● **Given exercise**:
Can you copy out each of the lines below word for word, leaving the pictures out of your answer?

● **Listed records**:
--- Start ---
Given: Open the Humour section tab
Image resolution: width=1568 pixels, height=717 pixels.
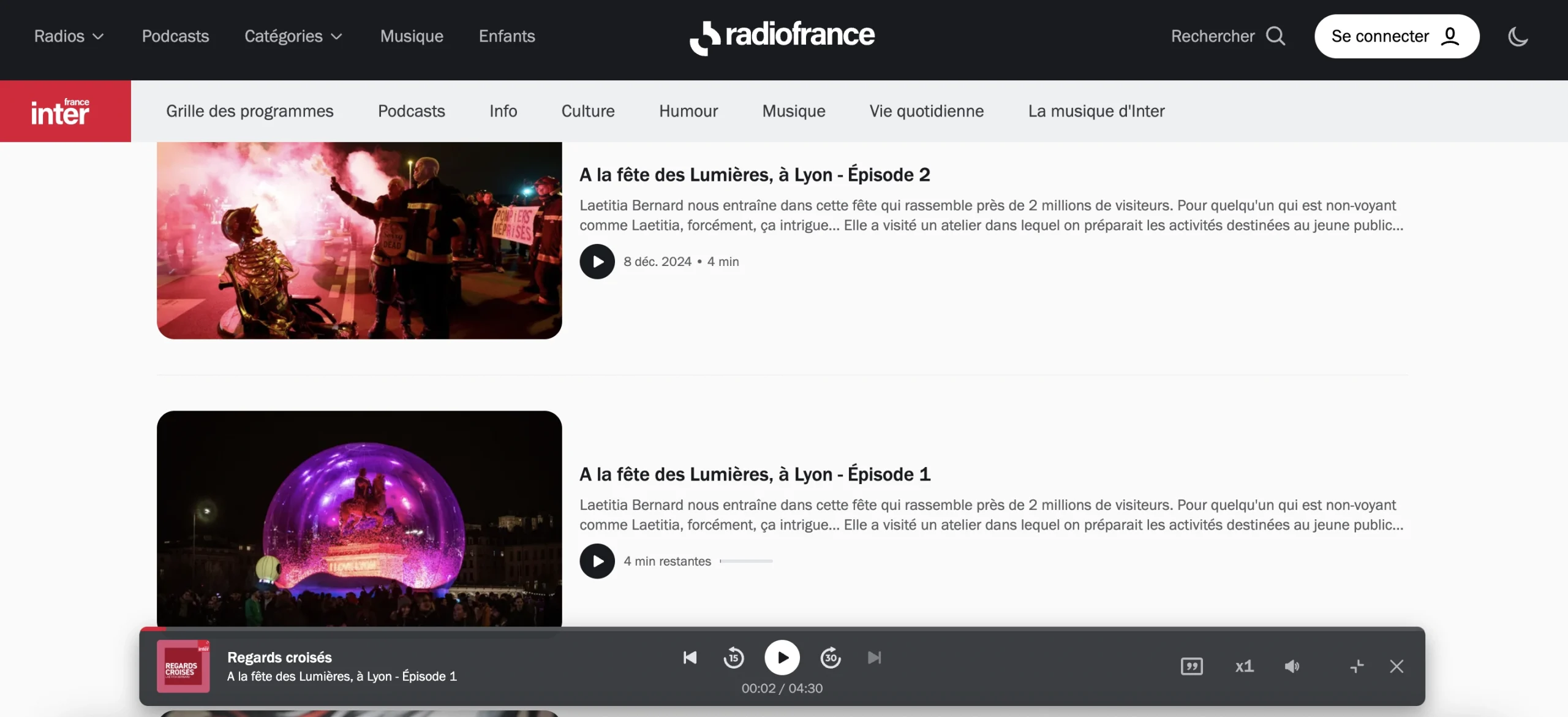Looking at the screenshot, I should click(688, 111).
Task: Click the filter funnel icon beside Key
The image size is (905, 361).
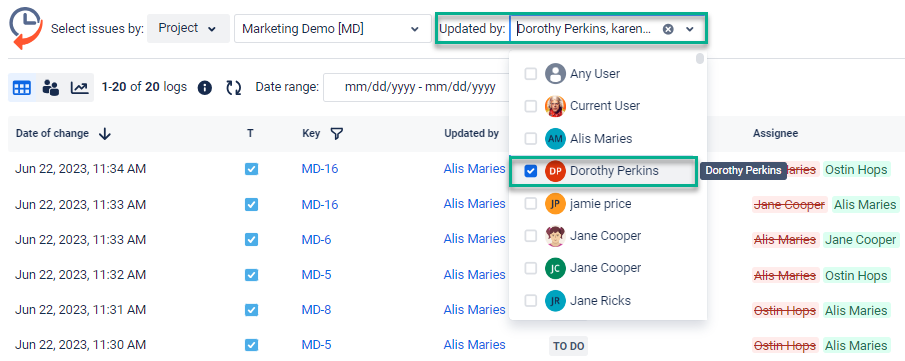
--- End ---
● **Task answer**:
Given: Open the Humour section tab
Image resolution: width=1568 pixels, height=717 pixels.
Looking at the screenshot, I should click(688, 111).
Task: Click the filter funnel icon beside Key
The image size is (905, 361).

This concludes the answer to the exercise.